[Start of section]
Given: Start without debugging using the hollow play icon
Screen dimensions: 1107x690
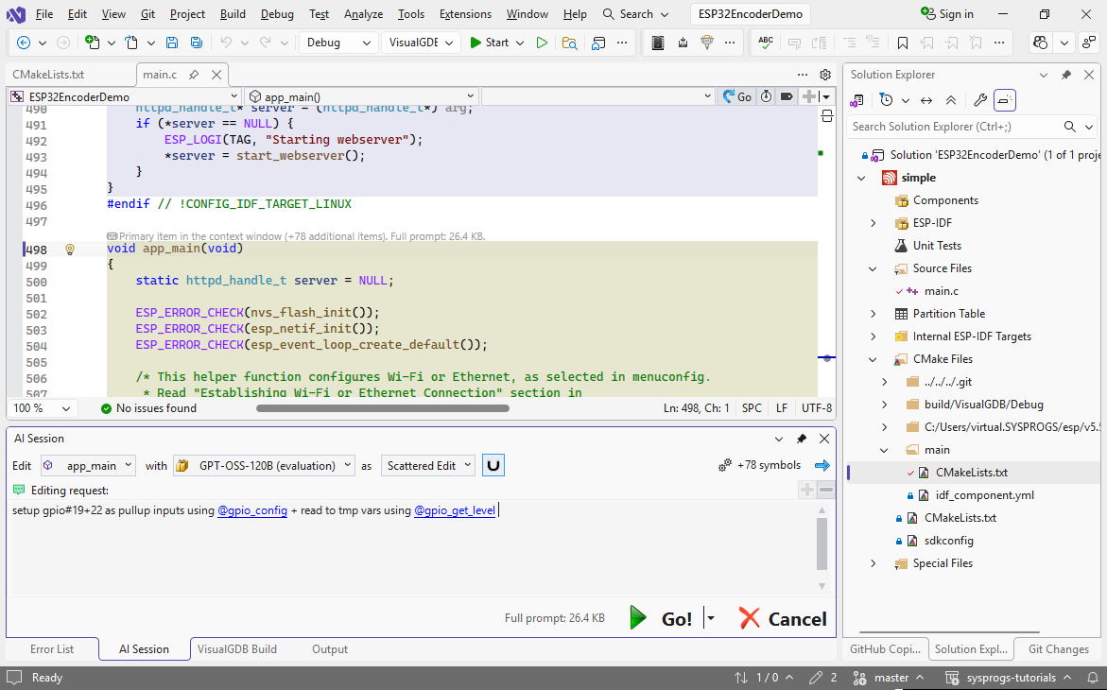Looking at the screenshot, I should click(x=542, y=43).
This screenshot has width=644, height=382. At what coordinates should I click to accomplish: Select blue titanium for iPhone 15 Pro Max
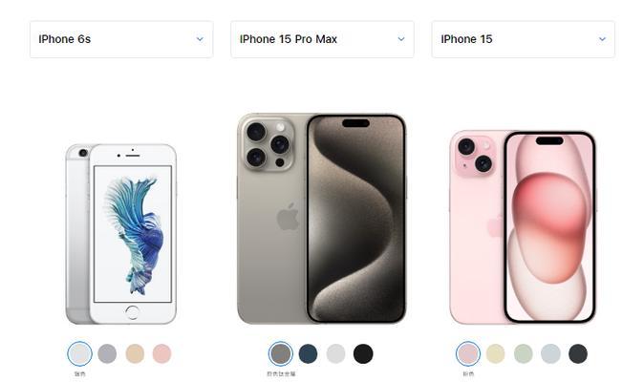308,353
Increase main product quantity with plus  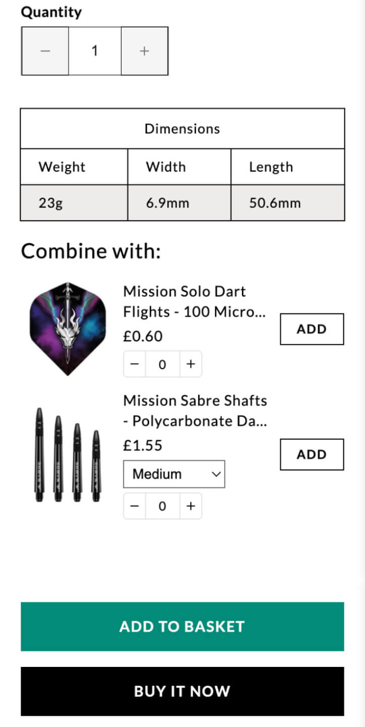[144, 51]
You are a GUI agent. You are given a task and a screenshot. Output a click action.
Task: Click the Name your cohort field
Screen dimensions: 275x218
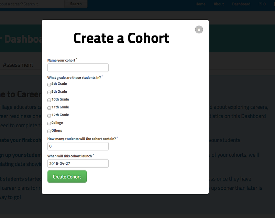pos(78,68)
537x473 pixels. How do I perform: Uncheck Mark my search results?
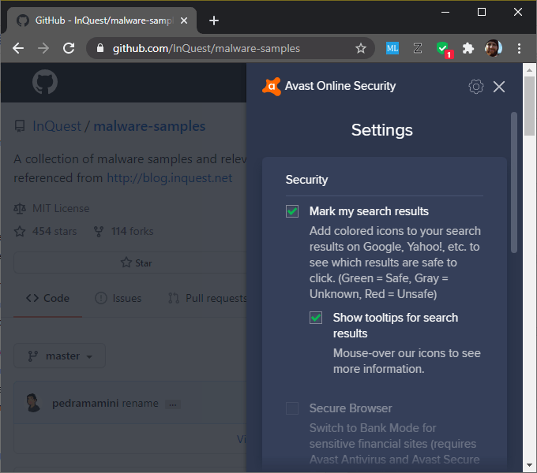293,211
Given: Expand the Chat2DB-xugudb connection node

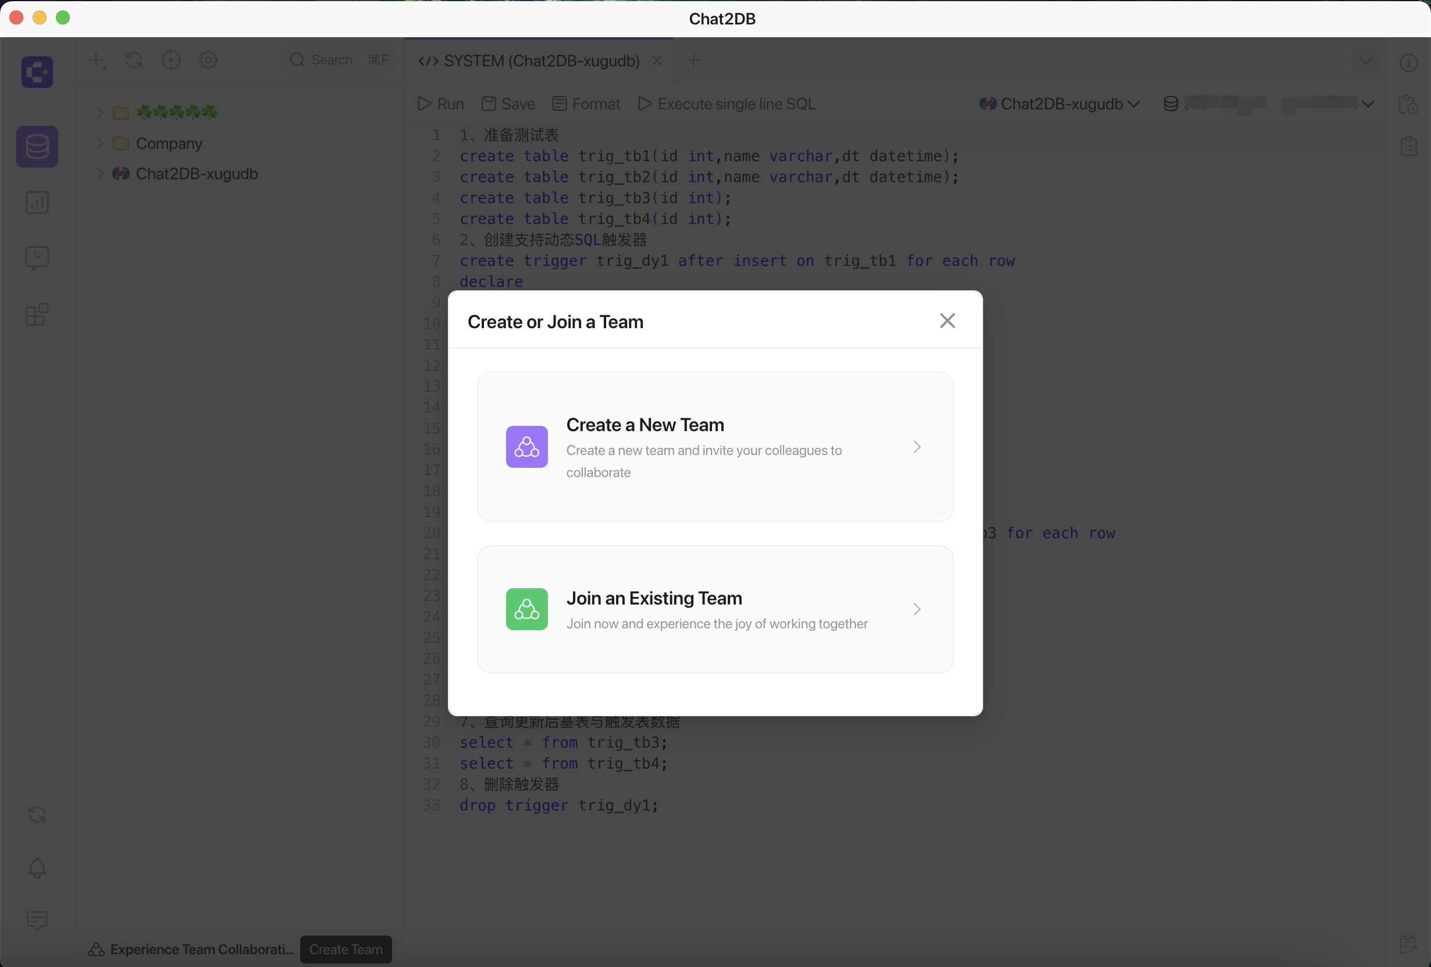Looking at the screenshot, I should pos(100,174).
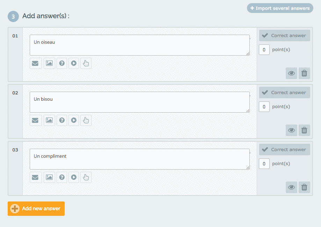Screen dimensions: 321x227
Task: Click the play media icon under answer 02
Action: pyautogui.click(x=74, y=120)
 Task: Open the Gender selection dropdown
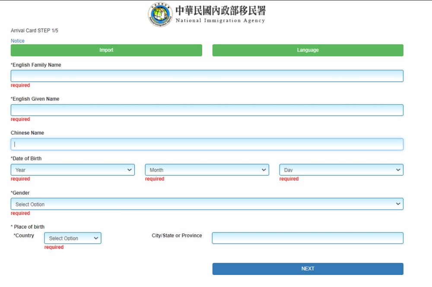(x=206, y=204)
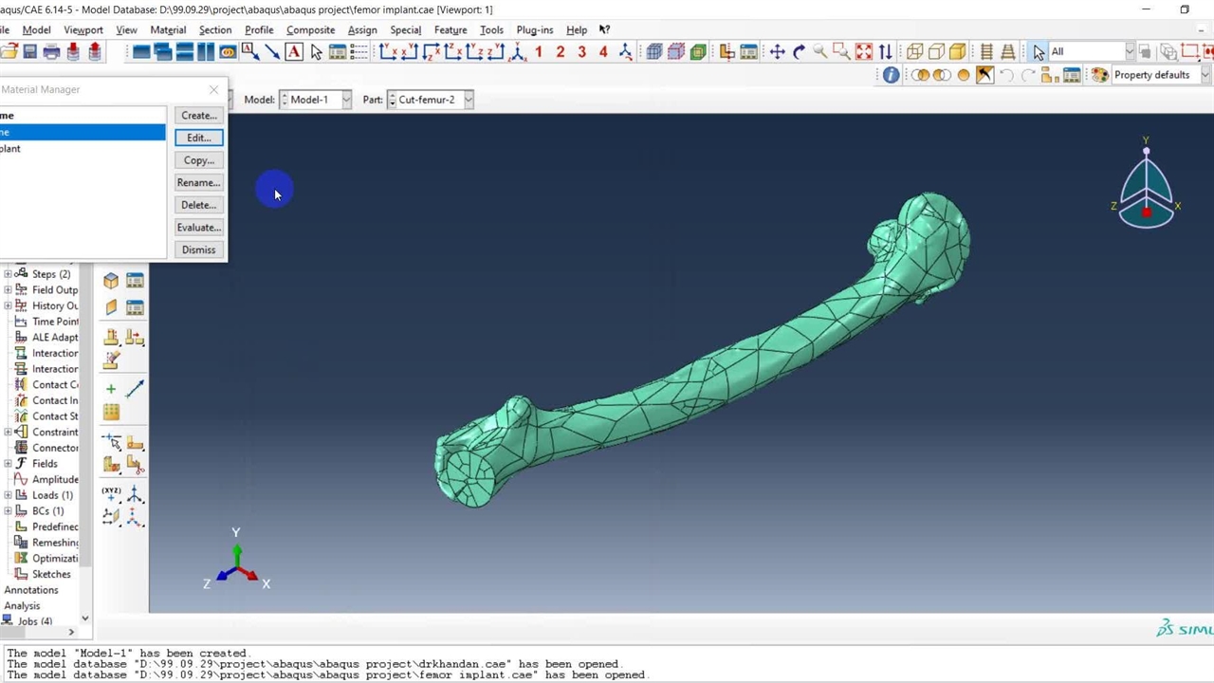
[End of section]
== WHAT IS NEEDED ==
In the material above, retype exactly the lines that run from the one containing "Given: Expand the" through the last line, and keep out the pictures.

== YOUR RESPONSE ==
Given: Expand the Chat2DB-xugudb connection node

Looking at the screenshot, I should pos(100,174).
Screen dimensions: 321x227
Task: Click the play media icon under answer 02
Action: pyautogui.click(x=74, y=120)
 Task: Open the Gender selection dropdown
(x=206, y=204)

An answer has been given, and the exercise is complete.